▶ What this task involves
Repeat exactly the lines from the start of the entries below through the line containing "Task: Click the compatible check under 6.7 U1". Omit the rest.
Top of Source records
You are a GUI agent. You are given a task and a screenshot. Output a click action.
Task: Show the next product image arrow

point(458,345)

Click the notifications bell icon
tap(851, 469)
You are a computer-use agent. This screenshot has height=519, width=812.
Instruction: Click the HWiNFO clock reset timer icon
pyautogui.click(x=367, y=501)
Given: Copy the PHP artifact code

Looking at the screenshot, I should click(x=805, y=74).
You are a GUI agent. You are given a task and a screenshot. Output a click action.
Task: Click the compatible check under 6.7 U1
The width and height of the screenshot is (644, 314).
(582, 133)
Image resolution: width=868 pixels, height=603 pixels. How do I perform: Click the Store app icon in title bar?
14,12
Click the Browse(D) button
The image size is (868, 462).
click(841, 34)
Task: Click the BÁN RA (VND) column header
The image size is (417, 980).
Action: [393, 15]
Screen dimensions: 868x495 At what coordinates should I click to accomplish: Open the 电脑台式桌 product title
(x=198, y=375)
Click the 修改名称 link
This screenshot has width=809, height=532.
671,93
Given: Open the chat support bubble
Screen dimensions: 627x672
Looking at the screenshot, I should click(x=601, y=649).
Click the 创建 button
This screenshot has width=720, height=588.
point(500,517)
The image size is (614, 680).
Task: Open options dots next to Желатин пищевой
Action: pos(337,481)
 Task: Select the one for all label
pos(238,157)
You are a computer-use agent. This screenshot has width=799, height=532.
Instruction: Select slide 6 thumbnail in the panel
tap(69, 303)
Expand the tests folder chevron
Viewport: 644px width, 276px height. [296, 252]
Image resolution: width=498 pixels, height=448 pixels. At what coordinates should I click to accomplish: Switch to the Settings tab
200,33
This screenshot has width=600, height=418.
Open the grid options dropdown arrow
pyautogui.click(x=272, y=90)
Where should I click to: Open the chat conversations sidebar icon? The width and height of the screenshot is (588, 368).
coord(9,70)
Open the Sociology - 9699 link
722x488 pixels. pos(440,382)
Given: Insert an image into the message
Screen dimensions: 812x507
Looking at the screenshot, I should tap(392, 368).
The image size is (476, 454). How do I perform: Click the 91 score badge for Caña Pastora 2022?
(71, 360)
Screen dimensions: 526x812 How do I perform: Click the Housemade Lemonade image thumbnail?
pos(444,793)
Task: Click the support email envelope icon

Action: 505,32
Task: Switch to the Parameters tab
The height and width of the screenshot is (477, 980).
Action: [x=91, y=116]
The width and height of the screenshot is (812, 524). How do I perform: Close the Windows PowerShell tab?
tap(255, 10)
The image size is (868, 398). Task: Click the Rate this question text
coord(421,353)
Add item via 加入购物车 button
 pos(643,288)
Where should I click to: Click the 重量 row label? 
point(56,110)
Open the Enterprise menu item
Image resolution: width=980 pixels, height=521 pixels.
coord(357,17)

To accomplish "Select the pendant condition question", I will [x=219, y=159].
Bottom of Source records
▶ Reply to the task
You are a GUI agent. You are given a task and a screenshot. Output a click action.
Task: Show the next product image arrow

point(458,345)

Click the notifications bell icon
tap(851, 469)
You are a computer-use agent. This screenshot has height=519, width=812.
Instruction: Click the HWiNFO clock reset timer icon
pyautogui.click(x=367, y=501)
Given: Copy the PHP artifact code

Looking at the screenshot, I should click(x=805, y=74).
You are a GUI agent. You are given a task and a screenshot. Output a click action.
Task: Click the compatible check under 6.7 U1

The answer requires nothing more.